I agree with you that Jon should have and should still better handle his commitments to his family. Getting a publich girl-friend and a new clothing line 2 weeks after announcing divorcing your wife is tasteless and speaks detrimentally about both his wife's behavior AND himself.
If we are going to try and come away from this fascination with any kind of consensus between the Kate and Jon fans it should be that this entire thing is an example of what you should NOT do in a marriage. You should NOT drive your spouse away by publically humiliating them [even if you think its is frequently 'necessary'. Much like children you can be an "Alpha female" without disrespecting your children and spouse. Even Roseanne supported Dan in his endeavors with the children far more than she ripped him down and berated him - in front of them.] Jon's behavior after leaving his wife is atrocious and he can have a separate life without publically showing his kids that he is lacking in relationship integrity.
I guess I wasn't clear enough. I'm not trying to excuse Kate's behavior, and there were instances where she was disrespectful just like Jon was undermining or passive aggressive. I guess I wasn't trying to dissect the reasons they are no longer together; I was trying to understand the extreme vitriol I've seen against Kate which seemed to me to have more to do with misogyny than anything. Everyone wants me to have sympathy for Jon and the disrespect he dealt with, but it seems odd that Kate was painted as an evil demon. But whatevs. I'm not going to convince anyone to like or love her. I just think we should explore the reasons why we feel so threatened by what she stands for.
Kate is fat, the New Dish is
cuter,
tighter(everywhere, this is second most important after the face ladies! Kegel!)
better hair.
Jon should just have 8 kids with the new booty and he would have successfully replaced her. Better body and better attitude. Actually scratch that, keep the original 8 kids and keep the better body, win-win!
Your grandmother is the product of Awesome and Chaos mating with the very essence of Sicily. That lady is great.
Great analysis! I very much enjoy this blog because it offers such a different perspective then my own.
I have watched John and Kate once while I was running on my Tony Little Gazelle. That lady seemed to be the epitome of what I hate in society. She obviously garnered attention and played up the arguments/confrontations for the camera.

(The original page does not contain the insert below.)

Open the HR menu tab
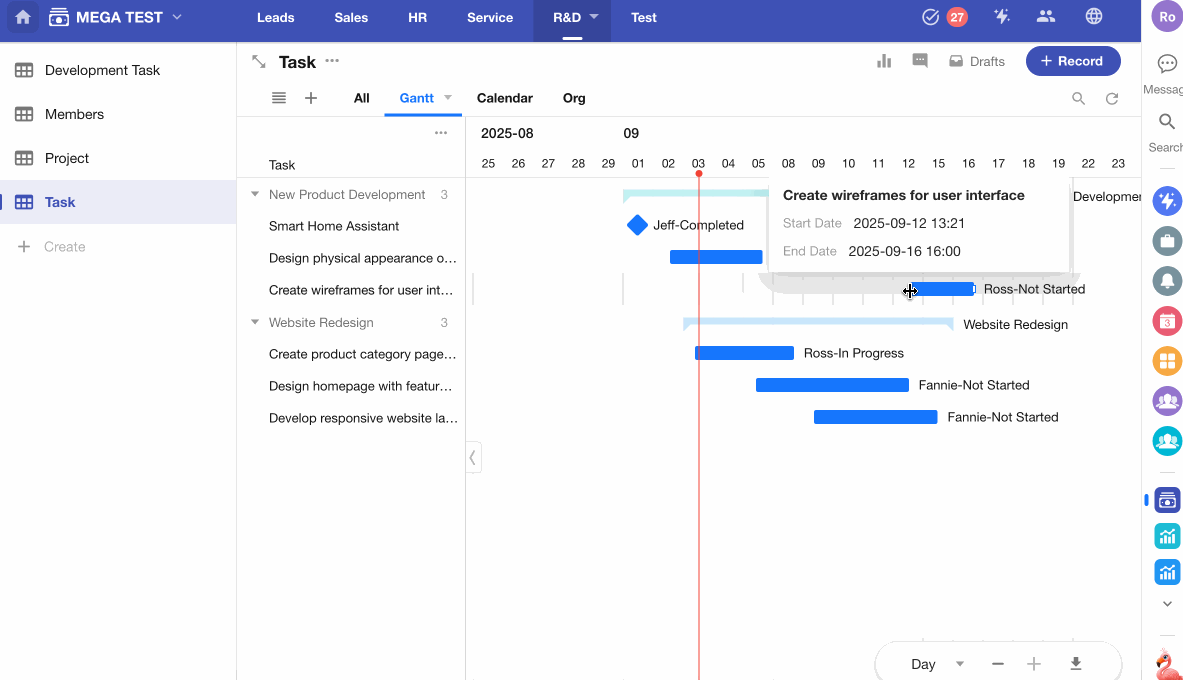417,17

The episode consisted of John clearing out an area for some overpriced play houses that were being delivered that day.
Considering it was discussed on air where they planned to place these houses, and the fact that he was clearing the area with a backhoe, there was obviously no suprise to anyone where this toddler community was being placed.
When the shipment arrived, Kate decided to alert John that she did not want that to be the final location, even though this had been the plan for MONTHS beforehand, and she spent all day watching him set the foundation down for tyke-town.
That is cunty. Cunty sprinkled with sprigs of tactful argument instigation. It is appalling.
I was unaware of her working double shifts as a nurse and cutting coupons-that definitely brings her to a different level of respect in my eyes-but it seems that she has slipped down a downward spiral of reality -tv faux celebrity entitlement that is ruining her character.
They are both fools. I think it is EXTREMELY socially irresponsible and narcissistic to bring 8 children into this world, ESPECIALLY when you lack the moral and ethical commitment to make that marriage and family unit work.
They both are at fault and deserve your scorn equally.